*WORK TO COMPLETE:* Would you print the lines below exactly, beginning at the line that has "This screenshot has height=554, width=1200." and stopping after the line that has "This screenshot has height=819, width=1456."? Only those lines, and no pictures.

*PROVIDED ENTRIES:*
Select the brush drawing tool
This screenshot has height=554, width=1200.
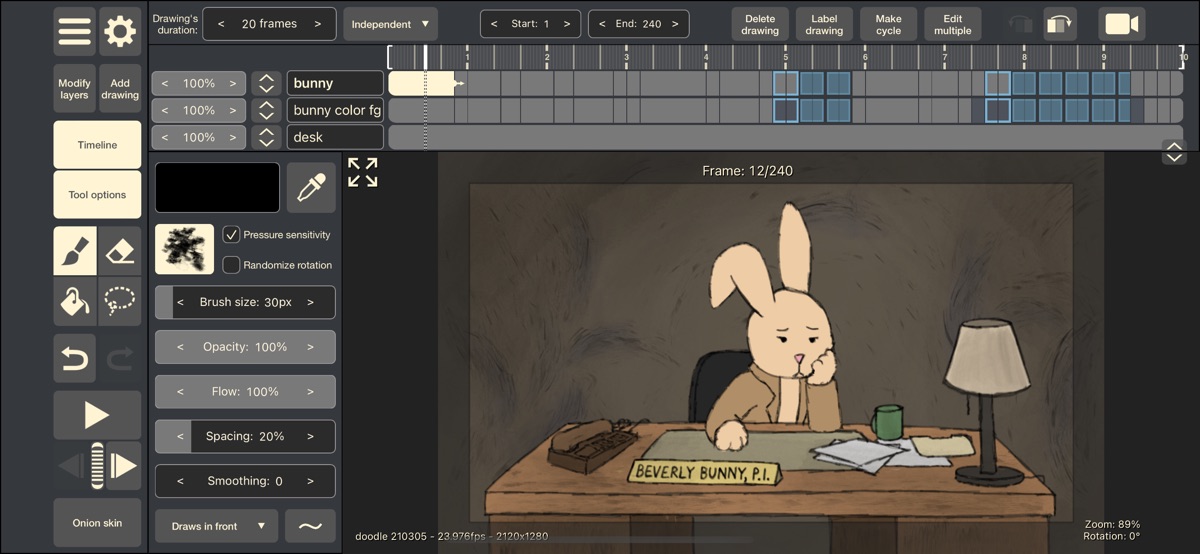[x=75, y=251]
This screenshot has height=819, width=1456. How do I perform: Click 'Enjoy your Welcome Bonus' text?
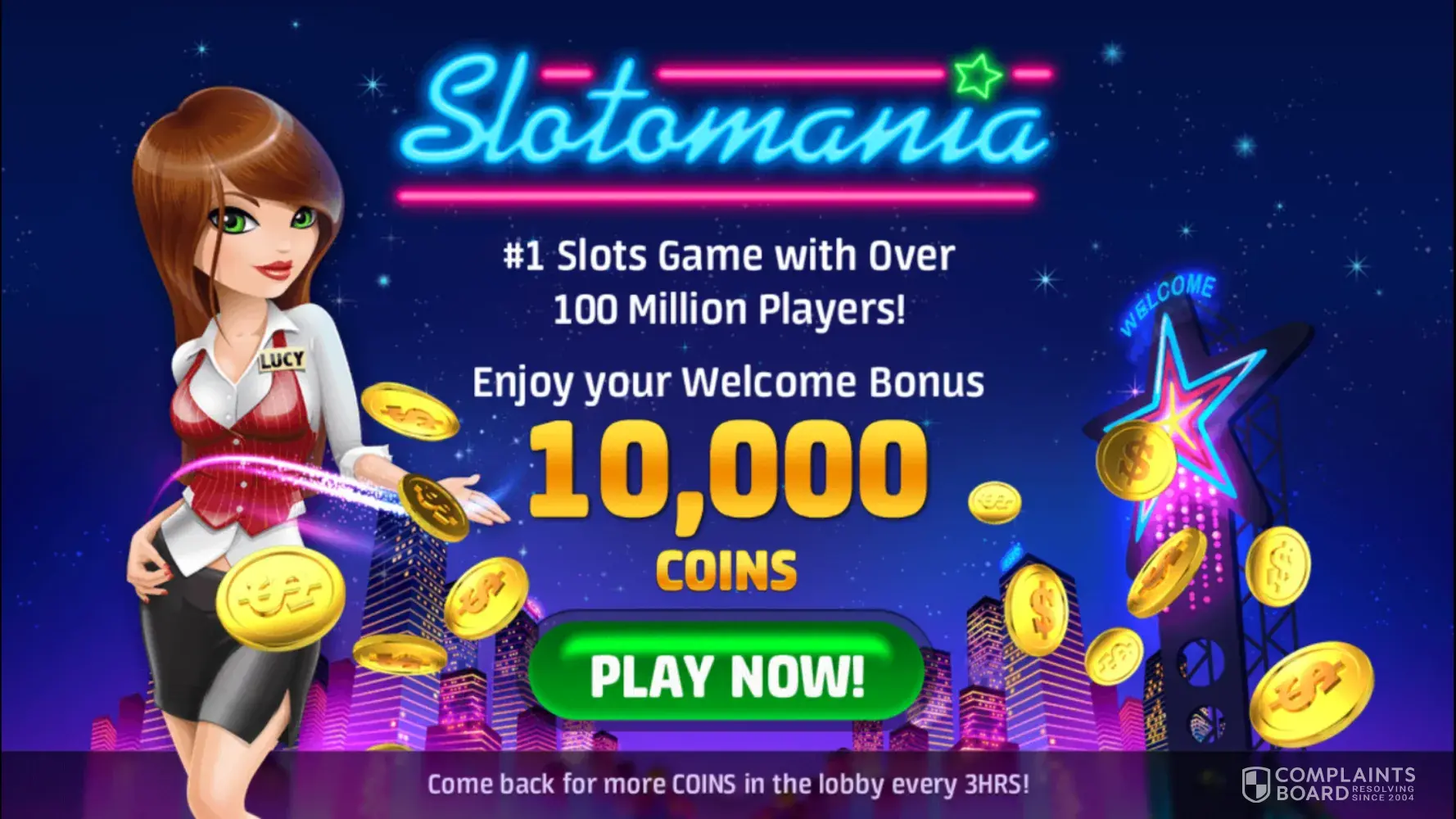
---
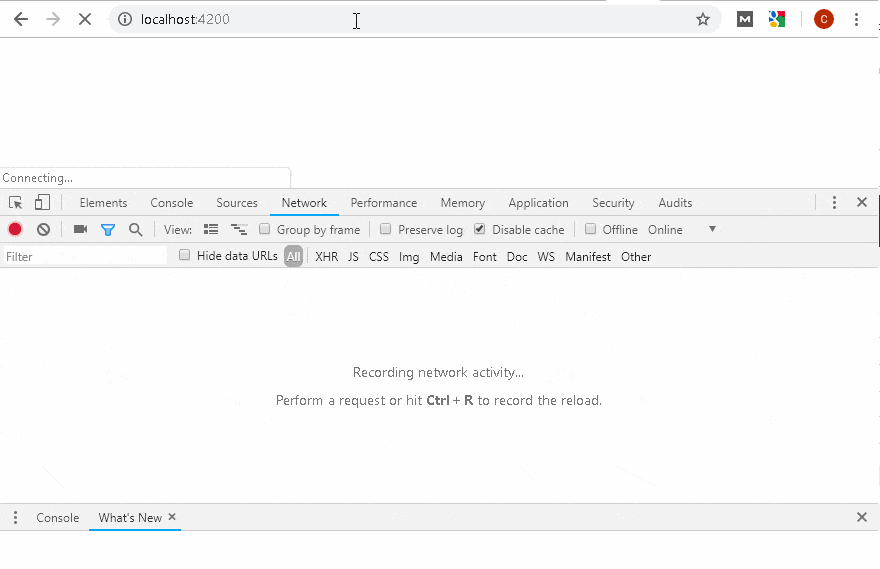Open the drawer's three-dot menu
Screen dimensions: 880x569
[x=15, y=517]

*ANSWER TO THIS EXERCISE:*
This screenshot has height=554, width=1200.
[x=75, y=251]
This screenshot has height=819, width=1456. How do I perform: Click 'Enjoy your Welcome Bonus' text?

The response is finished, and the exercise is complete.